Nowadays log processing has become a critical component of the data pipeline for consumer internet companies as there is a large amount of “log” is getting generated.
This data typically includes.
- User activity events corresponding to logins, page views, clicks, “likes”, sharing, comments, and search queries.
- The system matrix logs such as CPU utilization, memory utilization, network usage, disk usage, and so on.
- Ad targeting and reporting.
- The applications which are developed for security system generate user logs such as unauthorized activity and rude behaviors.
- The newsfeed features of social media are capturing the user's activity such as the new post feed, status update, their friend's activity, and so on.
To overcome these challenges Apache Kafka was introduced as a distributed messaging system that was developed for collecting and delivering high volumes of log data with low latency.
What is Apache Kafka?
Apache Kafka is a distributed, open-source, and event streaming platform which is written in Scala and Java and used for high-performance data pipelines, streaming analytics, data integration, and mission-critical applications and used by many companies. Kafka aims to provide a combined, high-throughput, low-latency system that can handle real-time data. Kafka can be connected to an external system to perform data import/export using Kafka Connect and provides Kafka Streams, a Java stream processing library.
Apache Kafka organizes messages as a partitioned write-ahead commit log on persistent storage and provides a pull-based messaging abstraction to allow both real-time subscribers such as online services and offline subscribers such as Hadoop and data warehouse to read these messages at a random pace.
Apache Kafka Advantages
The following are some of the advantages of Apache Kafka.
- Apache Kafka can handle high-velocity and high-volume data with idle Hardware. It supports a message throughput of thousands of messages per second.
- Apache Kafka can handle these messages with very low latency which is in the range of milliseconds.
- Data and messages are stored on a disk which makes Kafka durable and messages are replicated due to which it never lost.
- Apache Kafka doesn’t get affected in case of node/machine failures within a cluster.
- Kafka can scale online as there is no downtime required for adding any additional nodes.
- Apache Kafka provides a distributed architecture that makes it scalable using capabilities like replication and partitioning.
Apache Kafka History
Let us see a year-by-year evaluation of Apache Kafka.
2010: Apache Kafka was developed by LinkedIn and released as an open-source project on GitHub.

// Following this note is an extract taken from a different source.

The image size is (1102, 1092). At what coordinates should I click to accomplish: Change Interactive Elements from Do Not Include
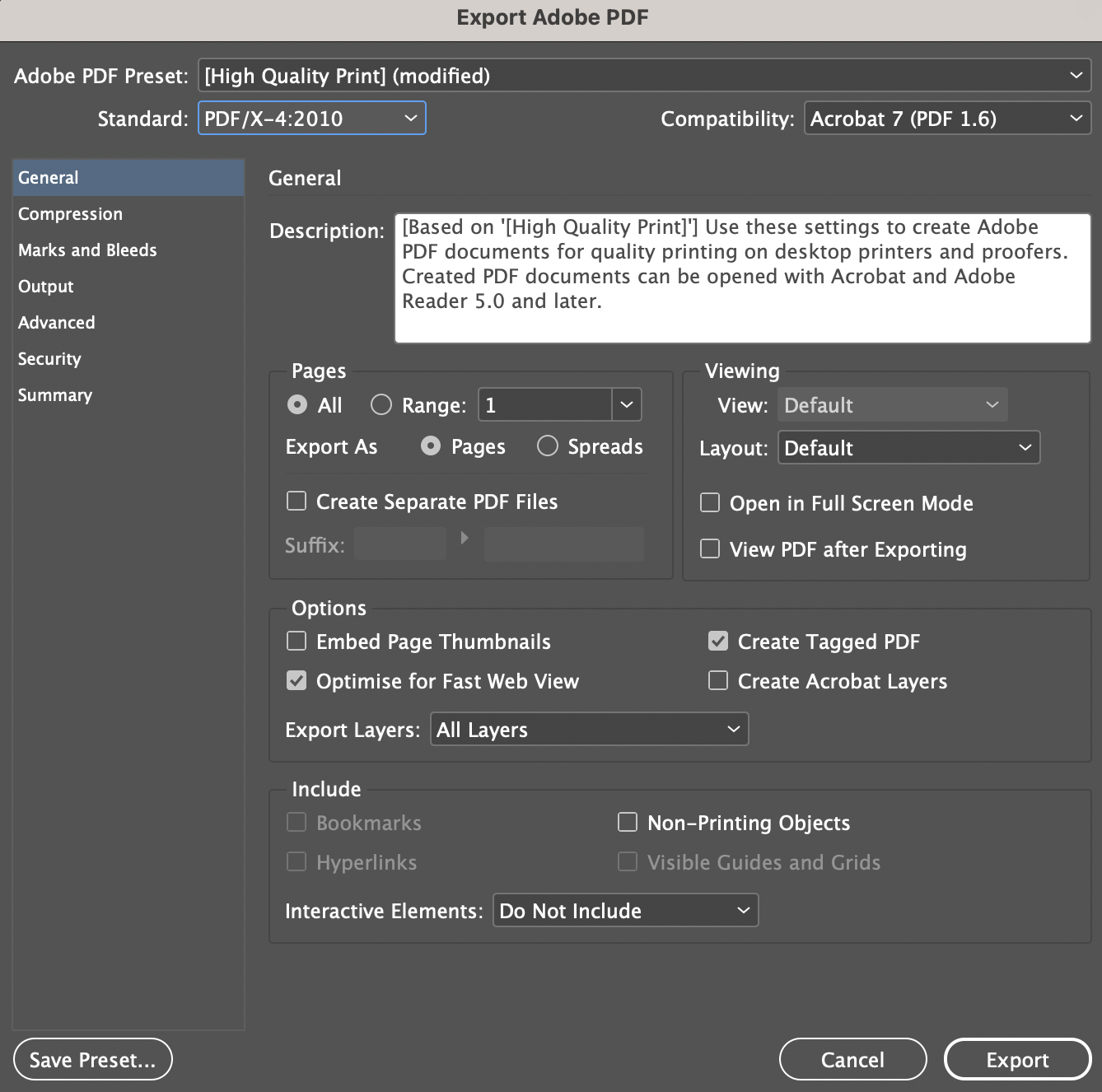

2011: It was accepted as an open-source project by Apache Software Foundation.
2012: Apache Kafka was graduated from the incubator.

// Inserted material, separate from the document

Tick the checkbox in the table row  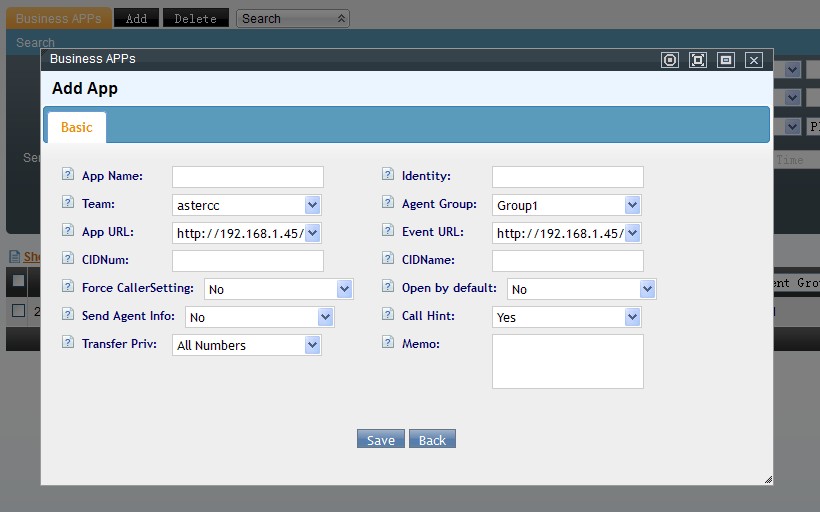[18, 310]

Apache Kafka Core Capabilities
Apache Kafka provides the following core capabilities.
1. High Throughput
Using a cluster of machines Apache Kafka delivers messages at network limited throughput. The latencies in which it delivers are as low as 2ms.
2. Scalable
Apache Kafka can scale production clusters up to a thousand brokers which can process trillions of messages per day, petabytes of data, and hundreds of thousands of partitions. It can elastically expand and contract storage and processing.
3. Permanent Storage
Kafka store streams of data safely in a distributed, durable, fault-tolerant cluster.
4. High Availability
Kafka provides high availability by stretching clusters efficiently over availability zones or connecting separate clusters across geographic regions.
5. Built-In Stream Processing
Kafka can process streams of events with joins, aggregations, filters, transformations, and more, using event-time and exactly-once processing.
6. Connect to Many Data Source
Kafka provides connect the interface to integrate with hundreds of event sources and event sinks including Postgres, JMS, Elasticsearch, AWS S3, and many more.
7. Rich Set of Libraries
Kafka provides a rich set of libraries to perform read, write, and process streams of events in multiple programming languages.
When to use Apache Kafka?
Apache Kafka can be used in the following condition.
- If we need a highly distributed messaging system.
- If we need a messaging system that can scale out exponentially.
- If we need high throughput on publishing and subscribing.
- If we need a fault tolerance operation.
- If we need durability in message delivery.